Saya ingin merdeka, saya ingin menjadi diri saya didepan kamu. Bukan berarti selama ini bukan diri saya, saya hanya tidak ingin lagi berlakon baik-baik saja padahal tidak, saya ingin benar-benar baik-baik saja dihadapan kamu suatu saat nanti. Jadi saya mohon jangan desak saya untuk bisa seperti itu saat ini, saya butuh waktu untuk bisa melakukannya, saya tidak ingin berpura-pura lagi. Biarkan waktu yang akan menuntun saya kembali lagi.

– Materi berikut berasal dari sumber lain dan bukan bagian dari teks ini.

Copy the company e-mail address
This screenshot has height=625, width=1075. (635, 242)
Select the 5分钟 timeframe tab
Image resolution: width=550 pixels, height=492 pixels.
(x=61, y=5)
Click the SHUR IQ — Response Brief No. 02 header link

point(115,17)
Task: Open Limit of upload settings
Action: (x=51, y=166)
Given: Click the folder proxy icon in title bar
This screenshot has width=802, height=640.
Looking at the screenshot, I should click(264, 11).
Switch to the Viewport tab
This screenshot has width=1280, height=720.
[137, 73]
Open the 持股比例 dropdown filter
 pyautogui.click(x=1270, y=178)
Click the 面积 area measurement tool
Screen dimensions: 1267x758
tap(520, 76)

Dari saya penulis abal-abal yang kerap menjadikan kamu objeknya, terima kasih sudah pernah menjadi alasan saya menulis. Saya tidak bisa janji ini jadi tulisan terakhir saya untuk kamu, tapi saya janji sama kamu kalau saya tidak akan berhenti untuk tetap menulis. Sekali lagi terima kasih dan maaf.